START Given entries

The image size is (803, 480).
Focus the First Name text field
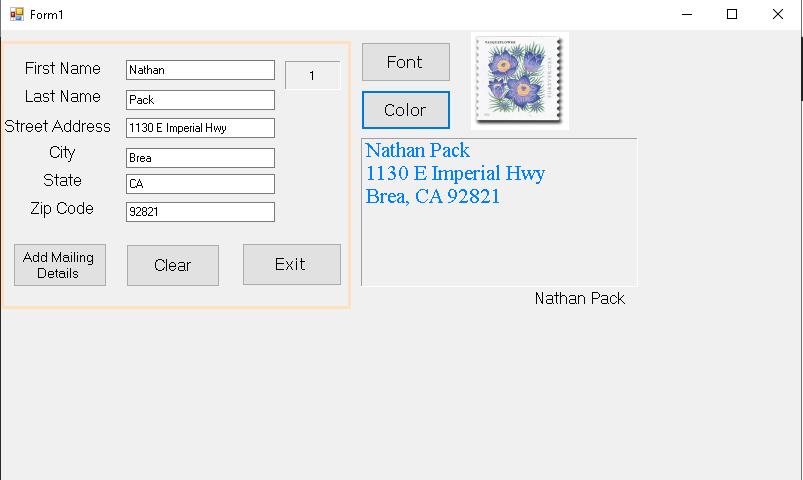pyautogui.click(x=200, y=70)
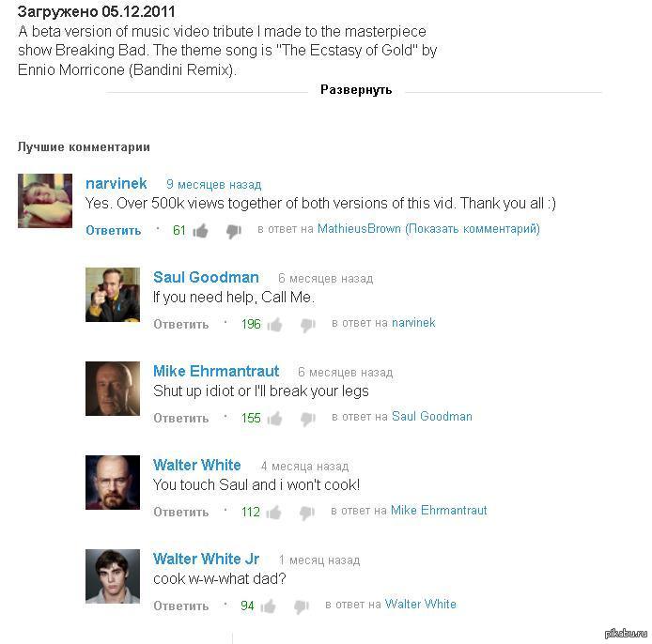Image resolution: width=652 pixels, height=644 pixels.
Task: Like narvinek's comment with thumbs up
Action: (x=200, y=231)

END Given entries

Problem requirements: Please set down the records above word for word and omit their pictures.

Output of the exercise:
The image size is (803, 480).
Focus the First Name text field
pyautogui.click(x=200, y=70)
Image resolution: width=652 pixels, height=644 pixels.
Task: Like narvinek's comment with thumbs up
Action: (x=200, y=231)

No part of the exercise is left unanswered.